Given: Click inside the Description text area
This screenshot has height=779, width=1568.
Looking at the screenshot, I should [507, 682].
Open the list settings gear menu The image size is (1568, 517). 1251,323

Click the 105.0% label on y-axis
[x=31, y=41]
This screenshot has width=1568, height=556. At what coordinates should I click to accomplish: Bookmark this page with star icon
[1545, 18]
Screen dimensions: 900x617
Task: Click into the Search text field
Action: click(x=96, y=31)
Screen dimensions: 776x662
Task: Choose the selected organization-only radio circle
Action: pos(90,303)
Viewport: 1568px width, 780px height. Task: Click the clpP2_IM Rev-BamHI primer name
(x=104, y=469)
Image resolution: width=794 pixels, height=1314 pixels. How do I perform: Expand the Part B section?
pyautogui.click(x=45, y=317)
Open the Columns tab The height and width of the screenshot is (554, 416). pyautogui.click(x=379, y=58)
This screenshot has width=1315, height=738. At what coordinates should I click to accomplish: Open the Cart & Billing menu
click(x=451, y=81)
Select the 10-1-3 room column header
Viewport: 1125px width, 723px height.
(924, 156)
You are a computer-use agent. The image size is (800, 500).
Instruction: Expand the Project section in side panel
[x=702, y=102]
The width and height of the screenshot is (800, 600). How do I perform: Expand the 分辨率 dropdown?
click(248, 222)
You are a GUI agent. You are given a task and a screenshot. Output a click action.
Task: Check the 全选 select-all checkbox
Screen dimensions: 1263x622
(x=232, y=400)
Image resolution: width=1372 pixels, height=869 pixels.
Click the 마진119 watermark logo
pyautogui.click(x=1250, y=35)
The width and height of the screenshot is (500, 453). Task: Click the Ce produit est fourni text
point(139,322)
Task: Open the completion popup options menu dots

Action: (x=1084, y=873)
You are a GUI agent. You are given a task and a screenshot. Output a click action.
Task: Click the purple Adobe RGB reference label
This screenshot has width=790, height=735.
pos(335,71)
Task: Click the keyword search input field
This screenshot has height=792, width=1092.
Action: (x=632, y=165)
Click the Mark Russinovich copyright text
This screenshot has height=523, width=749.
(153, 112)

───

Problem to work on → Begin with the line that contains "This screenshot has width=790, height=735." and print each line exactly until the data ends, including the last line.

Final answer →
This screenshot has width=790, height=735.
pos(335,71)
Task: Click the keyword search input field
This screenshot has height=792, width=1092.
Action: (x=632, y=165)
Click the Mark Russinovich copyright text
This screenshot has height=523, width=749.
(153, 112)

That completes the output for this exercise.